**What you have to do:** Give back all the data exactly, line by line.

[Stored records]
--- START ---

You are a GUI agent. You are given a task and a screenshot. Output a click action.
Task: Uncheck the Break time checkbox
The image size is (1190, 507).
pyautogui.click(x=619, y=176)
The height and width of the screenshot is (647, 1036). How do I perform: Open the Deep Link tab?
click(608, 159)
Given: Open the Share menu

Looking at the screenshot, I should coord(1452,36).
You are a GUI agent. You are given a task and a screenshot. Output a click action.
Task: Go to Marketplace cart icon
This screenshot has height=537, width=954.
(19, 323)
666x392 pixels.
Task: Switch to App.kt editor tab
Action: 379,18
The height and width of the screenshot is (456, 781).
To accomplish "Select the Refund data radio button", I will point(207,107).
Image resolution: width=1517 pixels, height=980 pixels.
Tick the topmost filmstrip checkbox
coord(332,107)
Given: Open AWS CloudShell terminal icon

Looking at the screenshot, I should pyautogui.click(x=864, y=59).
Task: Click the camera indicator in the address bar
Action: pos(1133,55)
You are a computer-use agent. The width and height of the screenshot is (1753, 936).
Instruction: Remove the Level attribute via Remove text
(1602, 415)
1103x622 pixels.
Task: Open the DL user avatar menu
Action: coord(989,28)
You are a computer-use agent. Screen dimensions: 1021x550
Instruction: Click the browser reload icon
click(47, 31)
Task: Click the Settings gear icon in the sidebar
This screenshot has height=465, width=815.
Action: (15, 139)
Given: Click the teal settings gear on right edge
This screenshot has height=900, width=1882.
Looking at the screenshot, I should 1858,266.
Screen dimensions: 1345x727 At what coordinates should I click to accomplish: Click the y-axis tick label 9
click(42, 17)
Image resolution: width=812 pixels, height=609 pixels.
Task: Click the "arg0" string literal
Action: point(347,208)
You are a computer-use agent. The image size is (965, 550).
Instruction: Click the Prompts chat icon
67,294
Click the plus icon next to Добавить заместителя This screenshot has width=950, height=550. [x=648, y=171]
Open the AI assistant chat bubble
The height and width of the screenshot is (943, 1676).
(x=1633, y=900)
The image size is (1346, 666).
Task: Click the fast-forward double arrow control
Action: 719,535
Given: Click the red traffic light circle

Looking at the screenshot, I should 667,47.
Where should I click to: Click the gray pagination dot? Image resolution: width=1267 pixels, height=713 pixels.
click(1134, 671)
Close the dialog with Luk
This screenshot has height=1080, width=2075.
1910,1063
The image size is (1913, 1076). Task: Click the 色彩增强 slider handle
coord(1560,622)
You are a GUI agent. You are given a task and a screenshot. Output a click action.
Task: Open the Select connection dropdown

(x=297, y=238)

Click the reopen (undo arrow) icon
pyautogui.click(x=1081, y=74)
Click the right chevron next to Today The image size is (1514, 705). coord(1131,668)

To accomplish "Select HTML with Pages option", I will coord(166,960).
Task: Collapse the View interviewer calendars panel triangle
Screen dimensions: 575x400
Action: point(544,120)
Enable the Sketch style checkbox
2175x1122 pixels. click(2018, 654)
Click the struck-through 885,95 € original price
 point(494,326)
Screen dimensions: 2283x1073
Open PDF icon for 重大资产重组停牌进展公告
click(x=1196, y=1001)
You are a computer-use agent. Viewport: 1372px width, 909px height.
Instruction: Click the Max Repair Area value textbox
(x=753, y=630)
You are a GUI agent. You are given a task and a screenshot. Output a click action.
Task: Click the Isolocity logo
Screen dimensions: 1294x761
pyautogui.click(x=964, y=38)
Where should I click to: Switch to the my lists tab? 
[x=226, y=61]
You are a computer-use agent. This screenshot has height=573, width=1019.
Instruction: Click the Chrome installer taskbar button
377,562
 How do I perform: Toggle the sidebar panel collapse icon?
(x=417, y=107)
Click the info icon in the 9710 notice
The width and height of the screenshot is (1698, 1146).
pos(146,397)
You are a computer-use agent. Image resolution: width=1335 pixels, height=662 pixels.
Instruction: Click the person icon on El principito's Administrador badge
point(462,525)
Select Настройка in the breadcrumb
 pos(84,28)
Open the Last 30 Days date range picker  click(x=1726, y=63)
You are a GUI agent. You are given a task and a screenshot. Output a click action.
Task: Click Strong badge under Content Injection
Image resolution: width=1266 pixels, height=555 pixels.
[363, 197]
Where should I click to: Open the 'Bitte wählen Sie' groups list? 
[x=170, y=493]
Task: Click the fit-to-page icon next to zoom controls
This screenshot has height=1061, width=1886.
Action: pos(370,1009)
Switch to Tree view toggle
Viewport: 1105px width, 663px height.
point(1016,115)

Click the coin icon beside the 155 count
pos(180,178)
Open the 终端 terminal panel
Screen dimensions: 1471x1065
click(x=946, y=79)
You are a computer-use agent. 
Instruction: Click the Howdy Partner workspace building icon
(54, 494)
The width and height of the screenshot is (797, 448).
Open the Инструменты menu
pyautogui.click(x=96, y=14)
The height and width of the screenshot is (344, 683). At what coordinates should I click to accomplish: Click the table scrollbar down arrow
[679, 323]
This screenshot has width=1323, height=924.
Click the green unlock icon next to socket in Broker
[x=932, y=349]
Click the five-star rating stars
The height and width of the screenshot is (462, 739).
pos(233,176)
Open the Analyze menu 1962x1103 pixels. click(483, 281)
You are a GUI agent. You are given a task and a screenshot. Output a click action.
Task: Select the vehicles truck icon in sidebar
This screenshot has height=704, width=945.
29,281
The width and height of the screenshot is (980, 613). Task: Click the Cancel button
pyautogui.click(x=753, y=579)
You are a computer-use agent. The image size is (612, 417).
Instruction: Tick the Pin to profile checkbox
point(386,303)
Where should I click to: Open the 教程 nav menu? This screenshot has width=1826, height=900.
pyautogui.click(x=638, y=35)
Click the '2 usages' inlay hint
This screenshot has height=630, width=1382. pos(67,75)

--- END ---

**Answer to this exercise:**
You are a GUI agent. You are given a task and a screenshot. Output a click action.
Task: Uncheck the Break time checkbox
The image size is (1190, 507).
pyautogui.click(x=619, y=176)
The height and width of the screenshot is (647, 1036). How do I perform: Open the Deep Link tab?
click(608, 159)
Given: Open the Share menu

Looking at the screenshot, I should coord(1452,36).
You are a GUI agent. You are given a task and a screenshot. Output a click action.
Task: Go to Marketplace cart icon
This screenshot has height=537, width=954.
(19, 323)
666x392 pixels.
Task: Switch to App.kt editor tab
Action: 379,18
The height and width of the screenshot is (456, 781).
To accomplish "Select the Refund data radio button", I will point(207,107).
Image resolution: width=1517 pixels, height=980 pixels.
Tick the topmost filmstrip checkbox
coord(332,107)
Given: Open AWS CloudShell terminal icon

Looking at the screenshot, I should pyautogui.click(x=864, y=59).
Task: Click the camera indicator in the address bar
Action: pos(1133,55)
You are a computer-use agent. The width and height of the screenshot is (1753, 936).
Instruction: Remove the Level attribute via Remove text
(1602, 415)
1103x622 pixels.
Task: Open the DL user avatar menu
Action: coord(989,28)
You are a computer-use agent. Screen dimensions: 1021x550
Instruction: Click the browser reload icon
click(47, 31)
Task: Click the Settings gear icon in the sidebar
This screenshot has height=465, width=815.
Action: (15, 139)
Given: Click the teal settings gear on right edge
This screenshot has height=900, width=1882.
Looking at the screenshot, I should 1858,266.
Screen dimensions: 1345x727 At what coordinates should I click to accomplish: Click the y-axis tick label 9
click(42, 17)
Image resolution: width=812 pixels, height=609 pixels.
Task: Click the "arg0" string literal
Action: point(347,208)
You are a computer-use agent. The image size is (965, 550).
Instruction: Click the Prompts chat icon
67,294
Click the plus icon next to Добавить заместителя This screenshot has width=950, height=550. [x=648, y=171]
Open the AI assistant chat bubble
The height and width of the screenshot is (943, 1676).
(x=1633, y=900)
The image size is (1346, 666).
Task: Click the fast-forward double arrow control
Action: 719,535
Given: Click the red traffic light circle

Looking at the screenshot, I should 667,47.
Where should I click to: Click the gray pagination dot? Image resolution: width=1267 pixels, height=713 pixels.
click(1134, 671)
Close the dialog with Luk
This screenshot has height=1080, width=2075.
1910,1063
The image size is (1913, 1076). Task: Click the 色彩增强 slider handle
coord(1560,622)
You are a GUI agent. You are given a task and a screenshot. Output a click action.
Task: Open the Select connection dropdown

(x=297, y=238)

Click the reopen (undo arrow) icon
pyautogui.click(x=1081, y=74)
Click the right chevron next to Today The image size is (1514, 705). coord(1131,668)

To accomplish "Select HTML with Pages option", I will coord(166,960).
Task: Collapse the View interviewer calendars panel triangle
Screen dimensions: 575x400
Action: point(544,120)
Enable the Sketch style checkbox
2175x1122 pixels. click(2018, 654)
Click the struck-through 885,95 € original price
 point(494,326)
Screen dimensions: 2283x1073
Open PDF icon for 重大资产重组停牌进展公告
click(x=1196, y=1001)
You are a computer-use agent. Viewport: 1372px width, 909px height.
Instruction: Click the Max Repair Area value textbox
(x=753, y=630)
You are a GUI agent. You are given a task and a screenshot. Output a click action.
Task: Click the Isolocity logo
Screen dimensions: 1294x761
pyautogui.click(x=964, y=38)
Where should I click to: Switch to the my lists tab? 
[x=226, y=61]
You are a computer-use agent. This screenshot has height=573, width=1019.
Instruction: Click the Chrome installer taskbar button
377,562
 How do I perform: Toggle the sidebar panel collapse icon?
(x=417, y=107)
Click the info icon in the 9710 notice
The width and height of the screenshot is (1698, 1146).
pos(146,397)
You are a computer-use agent. Image resolution: width=1335 pixels, height=662 pixels.
Instruction: Click the person icon on El principito's Administrador badge
point(462,525)
Select Настройка in the breadcrumb
 pos(84,28)
Open the Last 30 Days date range picker  click(x=1726, y=63)
You are a GUI agent. You are given a task and a screenshot. Output a click action.
Task: Click Strong badge under Content Injection
Image resolution: width=1266 pixels, height=555 pixels.
[363, 197]
Where should I click to: Open the 'Bitte wählen Sie' groups list? 
[x=170, y=493]
Task: Click the fit-to-page icon next to zoom controls
This screenshot has height=1061, width=1886.
Action: pos(370,1009)
Switch to Tree view toggle
Viewport: 1105px width, 663px height.
point(1016,115)

Click the coin icon beside the 155 count
pos(180,178)
Open the 终端 terminal panel
Screen dimensions: 1471x1065
click(x=946, y=79)
You are a computer-use agent. 
Instruction: Click the Howdy Partner workspace building icon
(54, 494)
The width and height of the screenshot is (797, 448).
Open the Инструменты menu
pyautogui.click(x=96, y=14)
The height and width of the screenshot is (344, 683). At what coordinates should I click to accomplish: Click the table scrollbar down arrow
[679, 323]
This screenshot has width=1323, height=924.
Click the green unlock icon next to socket in Broker
[x=932, y=349]
Click the five-star rating stars
The height and width of the screenshot is (462, 739).
pos(233,176)
Open the Analyze menu 1962x1103 pixels. click(483, 281)
You are a GUI agent. You are given a task and a screenshot. Output a click action.
Task: Select the vehicles truck icon in sidebar
This screenshot has height=704, width=945.
29,281
The width and height of the screenshot is (980, 613). Task: Click the Cancel button
pyautogui.click(x=753, y=579)
You are a computer-use agent. The image size is (612, 417).
Instruction: Tick the Pin to profile checkbox
point(386,303)
Where should I click to: Open the 教程 nav menu? This screenshot has width=1826, height=900.
pyautogui.click(x=638, y=35)
Click the '2 usages' inlay hint
This screenshot has height=630, width=1382. pos(67,75)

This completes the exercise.